Deleting data

How does deleting in SQream DB work?

In SQream DB, when you run a delete statement, after the transaction completes, any rows that match the delete predicate will no longer be returned when running queries. A separate process can be used to reclaim the space occupied by these rows, and to remove the small overhead that queries will have until this is done. Some benefits to this design are:

  1. delete transactions complete quickly
  2. the total disk footprint overhead at any time for a delete transaction or cleanup process is small and bounded (while the system still supports low overhead commit, rollback and recovery for delete transactions).

Phase 1: Delete

When a DELETE statement is run, SQream DB records the predicate used. This predicate will be used to filter future statements on this table until all this delete predicate’s matching rows have been physically cleaned up. This filtering process takes full advantage of SQream’s zone map feature.

Phase 2: Clean-up

The cleanup process is not automatic. This gives control to the user or DBA, and gives flexibility on when to run the clean up.

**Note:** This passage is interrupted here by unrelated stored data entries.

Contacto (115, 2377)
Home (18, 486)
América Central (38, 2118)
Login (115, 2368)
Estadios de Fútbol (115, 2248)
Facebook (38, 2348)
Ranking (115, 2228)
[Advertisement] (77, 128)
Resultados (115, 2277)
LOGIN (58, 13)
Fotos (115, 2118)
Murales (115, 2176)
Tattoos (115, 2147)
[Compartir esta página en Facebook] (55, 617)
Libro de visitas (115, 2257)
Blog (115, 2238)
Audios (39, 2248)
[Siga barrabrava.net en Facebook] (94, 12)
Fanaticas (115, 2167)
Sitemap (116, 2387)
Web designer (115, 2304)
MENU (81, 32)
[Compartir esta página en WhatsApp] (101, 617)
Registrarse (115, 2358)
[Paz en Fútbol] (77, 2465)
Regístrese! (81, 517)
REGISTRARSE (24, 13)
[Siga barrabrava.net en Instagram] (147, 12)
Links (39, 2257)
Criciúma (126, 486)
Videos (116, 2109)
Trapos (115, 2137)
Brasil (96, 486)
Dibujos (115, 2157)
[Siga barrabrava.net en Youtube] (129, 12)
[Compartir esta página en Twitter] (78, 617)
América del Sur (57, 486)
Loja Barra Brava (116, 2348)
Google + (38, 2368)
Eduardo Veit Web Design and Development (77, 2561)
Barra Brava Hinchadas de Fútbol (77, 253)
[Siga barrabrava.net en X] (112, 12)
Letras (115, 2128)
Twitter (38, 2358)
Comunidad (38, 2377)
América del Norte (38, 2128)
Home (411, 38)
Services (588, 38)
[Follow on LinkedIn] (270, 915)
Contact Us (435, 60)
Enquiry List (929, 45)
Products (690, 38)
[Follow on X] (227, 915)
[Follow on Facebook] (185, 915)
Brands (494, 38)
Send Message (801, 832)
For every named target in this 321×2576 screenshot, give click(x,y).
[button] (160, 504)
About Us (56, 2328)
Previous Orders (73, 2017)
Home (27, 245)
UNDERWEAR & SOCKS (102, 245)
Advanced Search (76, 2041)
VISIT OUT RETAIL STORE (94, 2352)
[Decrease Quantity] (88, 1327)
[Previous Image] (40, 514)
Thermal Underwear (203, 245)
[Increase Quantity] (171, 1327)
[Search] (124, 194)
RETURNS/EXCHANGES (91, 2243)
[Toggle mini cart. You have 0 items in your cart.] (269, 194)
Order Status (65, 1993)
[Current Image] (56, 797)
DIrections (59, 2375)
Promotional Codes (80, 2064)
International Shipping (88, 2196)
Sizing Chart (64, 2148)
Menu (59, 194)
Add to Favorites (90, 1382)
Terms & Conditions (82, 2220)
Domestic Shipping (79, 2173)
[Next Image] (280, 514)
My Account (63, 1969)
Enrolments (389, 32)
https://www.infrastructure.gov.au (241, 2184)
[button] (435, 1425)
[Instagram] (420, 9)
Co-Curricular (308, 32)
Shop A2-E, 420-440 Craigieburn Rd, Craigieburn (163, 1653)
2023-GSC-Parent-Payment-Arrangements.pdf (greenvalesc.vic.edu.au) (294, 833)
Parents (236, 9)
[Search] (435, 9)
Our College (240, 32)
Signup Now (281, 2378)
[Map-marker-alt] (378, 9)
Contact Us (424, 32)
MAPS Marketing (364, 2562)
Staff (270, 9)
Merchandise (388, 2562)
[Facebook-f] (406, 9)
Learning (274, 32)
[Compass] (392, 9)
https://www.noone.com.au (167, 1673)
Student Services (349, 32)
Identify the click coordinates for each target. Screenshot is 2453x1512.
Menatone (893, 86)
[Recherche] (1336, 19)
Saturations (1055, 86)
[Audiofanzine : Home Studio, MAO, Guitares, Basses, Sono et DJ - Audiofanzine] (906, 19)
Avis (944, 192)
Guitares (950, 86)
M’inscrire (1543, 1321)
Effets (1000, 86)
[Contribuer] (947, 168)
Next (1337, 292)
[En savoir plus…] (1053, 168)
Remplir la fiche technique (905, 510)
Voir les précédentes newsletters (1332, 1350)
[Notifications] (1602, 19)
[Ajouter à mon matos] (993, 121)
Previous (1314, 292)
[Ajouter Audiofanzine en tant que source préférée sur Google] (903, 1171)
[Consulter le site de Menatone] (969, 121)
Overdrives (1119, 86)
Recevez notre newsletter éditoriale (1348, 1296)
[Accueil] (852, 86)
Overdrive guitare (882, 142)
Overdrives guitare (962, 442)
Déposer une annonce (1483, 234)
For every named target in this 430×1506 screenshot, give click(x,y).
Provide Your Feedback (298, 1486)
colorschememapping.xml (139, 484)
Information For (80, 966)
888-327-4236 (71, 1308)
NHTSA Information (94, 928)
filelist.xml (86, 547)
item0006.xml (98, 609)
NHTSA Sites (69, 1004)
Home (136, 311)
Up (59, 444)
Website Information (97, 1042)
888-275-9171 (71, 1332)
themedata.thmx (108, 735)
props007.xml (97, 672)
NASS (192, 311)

Files marked for deletion during the logical deletion stage are removed from disk. This is achieved by calling both utility function commands: CLEANUP_CHUNKS and CLEANUP_EXTENTS sequentially.

Note

  • ALTER TABLE and other DDL operations are blocked on tables that require clean-up. See more in the Concurrency and locks guide.
  • If the estimated time for a cleanup processs is beyond a threshold, you will get an error message about it. The message will explain how to override this limitation and run the process anywhere.

Notes on data deletion

Deleting data does not free up space

With the exception of a full table delete (TRUNCATE), deleting data does not free up disk space. To free up disk space, trigger the cleanup process.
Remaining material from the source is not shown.